- **What you need to do**
Rewrite the records from the start through the line containing "(x=25, y=404)", changing "Instruction" to "Command" and keeping every other part the same.

Interface element records

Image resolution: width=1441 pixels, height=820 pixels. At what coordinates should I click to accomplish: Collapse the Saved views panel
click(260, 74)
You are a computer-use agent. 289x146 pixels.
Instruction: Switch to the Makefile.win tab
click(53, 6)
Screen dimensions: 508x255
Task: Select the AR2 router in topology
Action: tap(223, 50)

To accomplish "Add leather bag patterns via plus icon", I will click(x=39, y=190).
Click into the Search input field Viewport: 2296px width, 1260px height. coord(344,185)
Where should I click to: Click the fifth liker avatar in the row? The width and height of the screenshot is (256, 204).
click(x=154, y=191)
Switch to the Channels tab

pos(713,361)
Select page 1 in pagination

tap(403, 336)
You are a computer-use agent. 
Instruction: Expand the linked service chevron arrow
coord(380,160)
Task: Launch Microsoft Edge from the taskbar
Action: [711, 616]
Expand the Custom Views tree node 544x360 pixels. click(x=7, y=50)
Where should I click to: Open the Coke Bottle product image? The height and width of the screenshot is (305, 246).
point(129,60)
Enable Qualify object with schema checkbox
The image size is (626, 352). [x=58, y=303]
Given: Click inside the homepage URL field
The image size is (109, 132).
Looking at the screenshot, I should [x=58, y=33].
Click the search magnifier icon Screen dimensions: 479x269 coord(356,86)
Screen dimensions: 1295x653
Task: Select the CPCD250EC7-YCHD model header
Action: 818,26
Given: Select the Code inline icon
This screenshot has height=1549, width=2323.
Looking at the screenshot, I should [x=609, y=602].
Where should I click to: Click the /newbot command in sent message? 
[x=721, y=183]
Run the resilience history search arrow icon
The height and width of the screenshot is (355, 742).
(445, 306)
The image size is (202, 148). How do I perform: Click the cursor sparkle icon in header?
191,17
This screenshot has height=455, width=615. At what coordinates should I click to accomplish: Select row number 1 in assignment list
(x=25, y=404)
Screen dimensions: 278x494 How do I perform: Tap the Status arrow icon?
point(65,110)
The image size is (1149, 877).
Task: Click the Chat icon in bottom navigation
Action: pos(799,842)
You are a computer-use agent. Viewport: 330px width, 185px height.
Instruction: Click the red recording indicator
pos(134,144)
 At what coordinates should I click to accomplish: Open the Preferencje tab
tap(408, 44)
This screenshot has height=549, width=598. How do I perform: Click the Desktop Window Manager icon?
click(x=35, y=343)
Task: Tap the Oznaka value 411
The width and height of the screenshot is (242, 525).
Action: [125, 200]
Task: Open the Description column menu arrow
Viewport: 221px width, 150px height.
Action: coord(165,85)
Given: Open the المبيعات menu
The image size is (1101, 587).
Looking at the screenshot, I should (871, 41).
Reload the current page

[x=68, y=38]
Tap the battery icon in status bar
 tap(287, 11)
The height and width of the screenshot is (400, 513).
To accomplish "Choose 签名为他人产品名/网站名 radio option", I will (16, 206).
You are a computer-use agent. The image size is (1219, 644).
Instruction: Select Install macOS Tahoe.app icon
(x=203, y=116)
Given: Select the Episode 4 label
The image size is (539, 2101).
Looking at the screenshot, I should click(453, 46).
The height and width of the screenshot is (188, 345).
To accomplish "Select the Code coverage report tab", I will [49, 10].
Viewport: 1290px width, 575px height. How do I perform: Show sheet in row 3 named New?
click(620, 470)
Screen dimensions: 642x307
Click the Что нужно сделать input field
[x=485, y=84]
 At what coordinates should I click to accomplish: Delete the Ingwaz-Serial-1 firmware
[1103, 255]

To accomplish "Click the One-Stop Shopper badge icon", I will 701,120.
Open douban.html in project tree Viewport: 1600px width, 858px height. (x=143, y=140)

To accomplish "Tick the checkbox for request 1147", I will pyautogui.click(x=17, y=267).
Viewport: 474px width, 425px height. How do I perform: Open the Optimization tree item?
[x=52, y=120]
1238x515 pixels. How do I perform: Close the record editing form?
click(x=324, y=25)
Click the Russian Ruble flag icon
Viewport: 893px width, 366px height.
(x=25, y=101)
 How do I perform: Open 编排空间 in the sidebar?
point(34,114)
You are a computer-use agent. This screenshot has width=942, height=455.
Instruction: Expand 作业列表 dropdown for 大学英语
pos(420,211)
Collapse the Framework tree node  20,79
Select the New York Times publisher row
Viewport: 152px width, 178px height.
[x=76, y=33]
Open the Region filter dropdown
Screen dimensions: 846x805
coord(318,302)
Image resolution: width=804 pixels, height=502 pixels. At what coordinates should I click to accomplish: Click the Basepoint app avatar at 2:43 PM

- **Completed task**
Image resolution: width=1441 pixels, height=820 pixels. At what coordinates should I click to accomplish: Collapse the Saved views panel
click(260, 74)
You are a computer-use agent. 289x146 pixels.
Command: Switch to the Makefile.win tab
click(53, 6)
Screen dimensions: 508x255
Task: Select the AR2 router in topology
Action: tap(223, 50)

To accomplish "Add leather bag patterns via plus icon", I will click(x=39, y=190).
Click into the Search input field Viewport: 2296px width, 1260px height. coord(344,185)
Where should I click to: Click the fifth liker avatar in the row? The width and height of the screenshot is (256, 204).
click(x=154, y=191)
Switch to the Channels tab

pos(713,361)
Select page 1 in pagination

tap(403, 336)
You are a computer-use agent. 
Command: Expand the linked service chevron arrow
coord(380,160)
Task: Launch Microsoft Edge from the taskbar
Action: [711, 616]
Expand the Custom Views tree node 544x360 pixels. click(x=7, y=50)
Where should I click to: Open the Coke Bottle product image? The height and width of the screenshot is (305, 246).
point(129,60)
Enable Qualify object with schema checkbox
The image size is (626, 352). [x=58, y=303]
Given: Click inside the homepage URL field
The image size is (109, 132).
Looking at the screenshot, I should [x=58, y=33].
Click the search magnifier icon Screen dimensions: 479x269 coord(356,86)
Screen dimensions: 1295x653
Task: Select the CPCD250EC7-YCHD model header
Action: 818,26
Given: Select the Code inline icon
This screenshot has height=1549, width=2323.
Looking at the screenshot, I should [x=609, y=602].
Where should I click to: Click the /newbot command in sent message? 
[x=721, y=183]
Run the resilience history search arrow icon
The height and width of the screenshot is (355, 742).
(445, 306)
The image size is (202, 148). How do I perform: Click the cursor sparkle icon in header?
191,17
This screenshot has height=455, width=615. At what coordinates should I click to accomplish: Select row number 1 in assignment list
(x=25, y=404)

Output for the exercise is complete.